# Required action:
Please give back every entry in full, word for word, but none of the pictures.

Data to use START

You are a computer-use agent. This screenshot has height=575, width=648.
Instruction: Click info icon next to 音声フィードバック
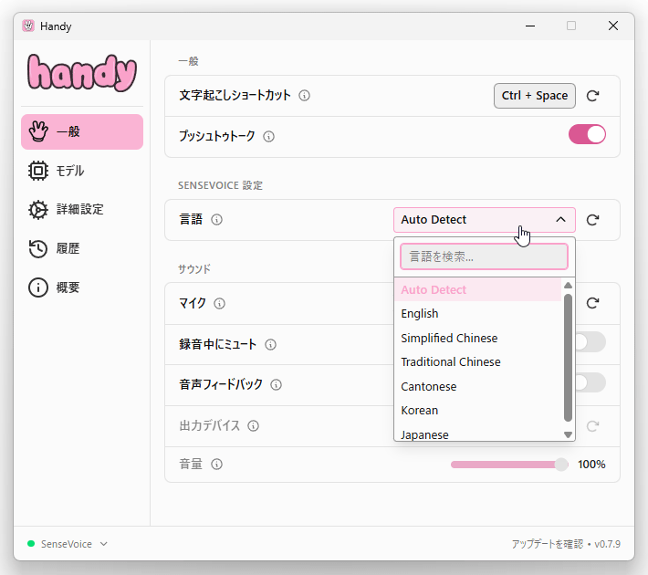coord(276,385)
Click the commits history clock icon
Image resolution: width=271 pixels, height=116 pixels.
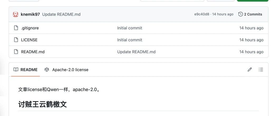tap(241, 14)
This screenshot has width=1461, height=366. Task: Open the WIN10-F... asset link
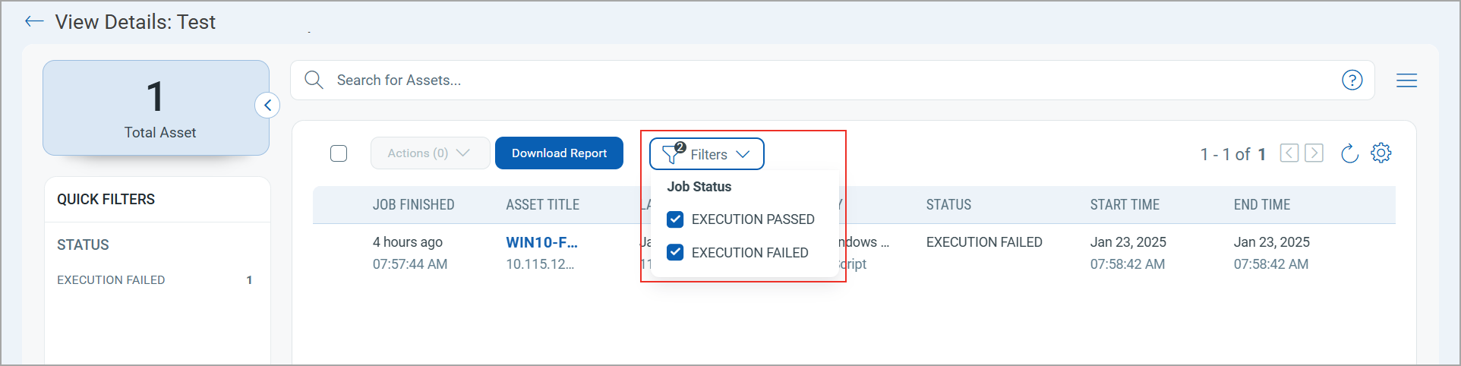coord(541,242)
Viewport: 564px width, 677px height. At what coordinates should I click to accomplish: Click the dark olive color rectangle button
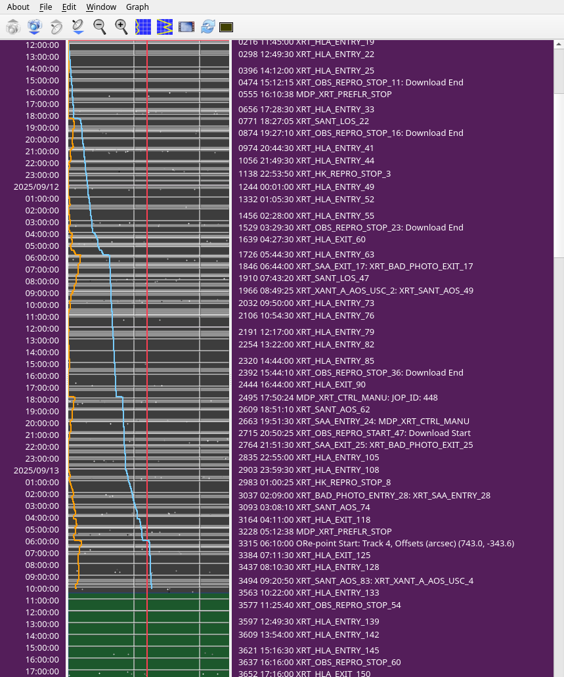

Data to use END

# Response to this task:
You are a computer-use agent. This screenshot has height=575, width=648.
Instruction: Click info icon next to 音声フィードバック
coord(276,385)
Click the commits history clock icon
Image resolution: width=271 pixels, height=116 pixels.
tap(241, 14)
This screenshot has width=1461, height=366. Task: Open the WIN10-F... asset link
coord(541,242)
Viewport: 564px width, 677px height. At what coordinates should I click to accomplish: Click the dark olive color rectangle button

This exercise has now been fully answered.